## ACTIVITY:
Exactly as written, retype the lines that run from the line holding "Task: Collapse the Misc property section" through the end of the records below. Do not include pictures.

+===+

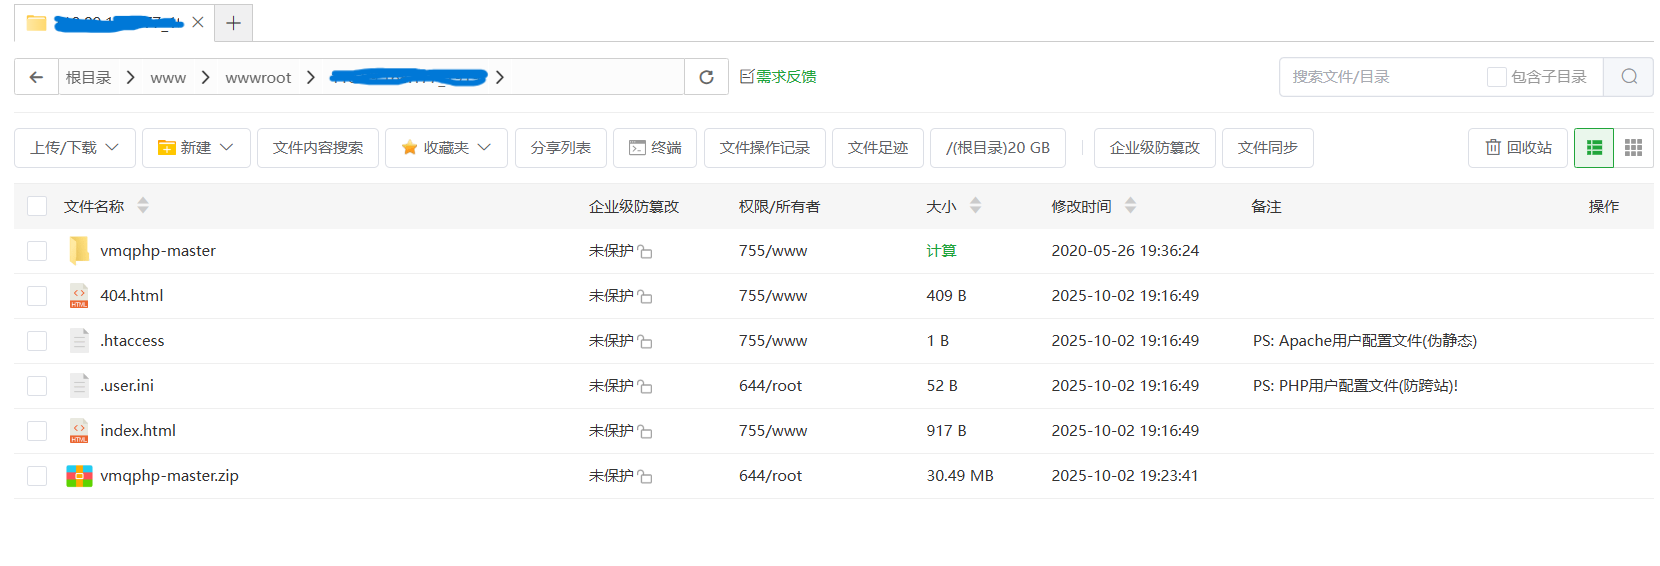Open the vmqphp-master folder icon
Screen dimensions: 1660x566
point(79,250)
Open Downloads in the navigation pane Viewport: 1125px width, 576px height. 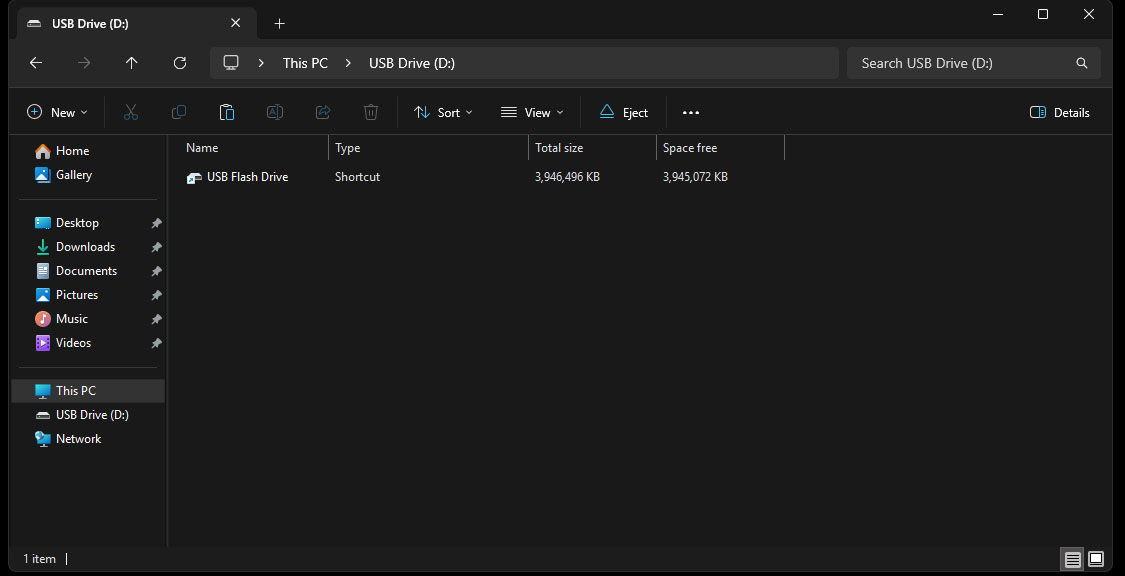point(85,247)

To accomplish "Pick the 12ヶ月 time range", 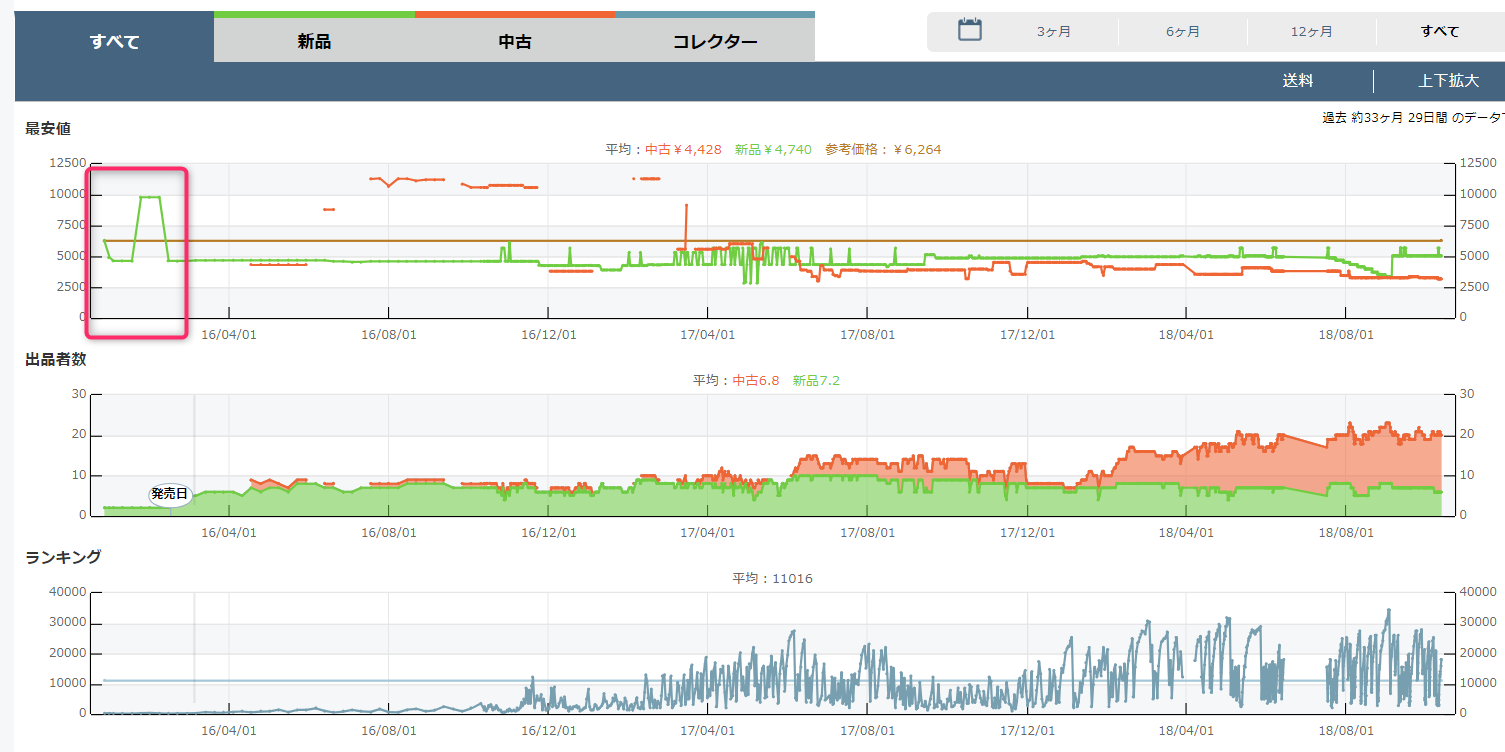I will [1311, 32].
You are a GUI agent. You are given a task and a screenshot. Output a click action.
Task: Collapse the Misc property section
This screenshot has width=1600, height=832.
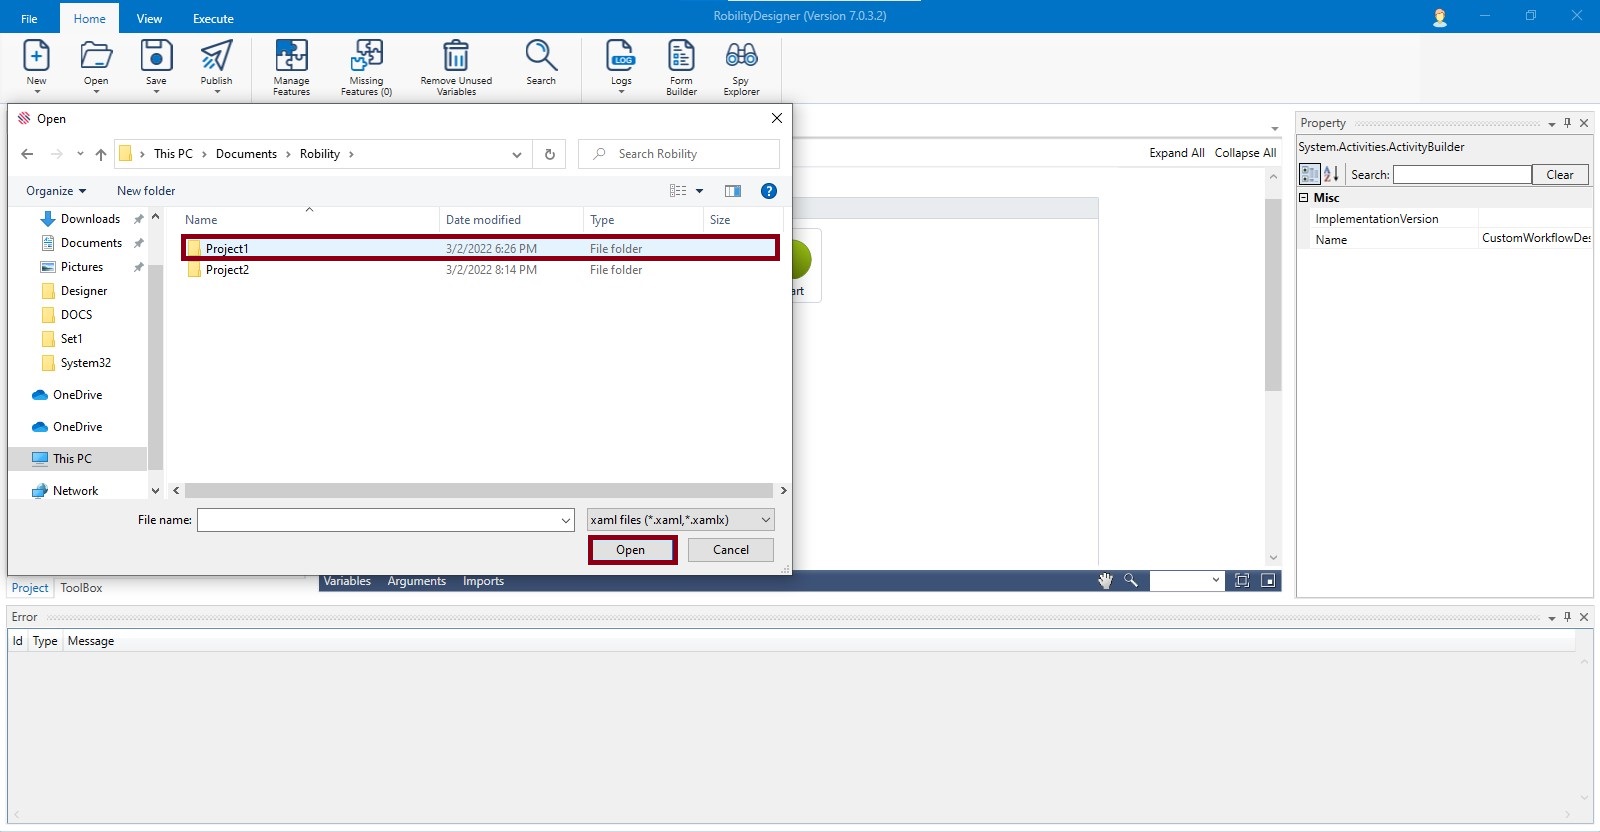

+===+

## EXERCISE SOLUTION:
Task: Collapse the Misc property section
This screenshot has width=1600, height=832.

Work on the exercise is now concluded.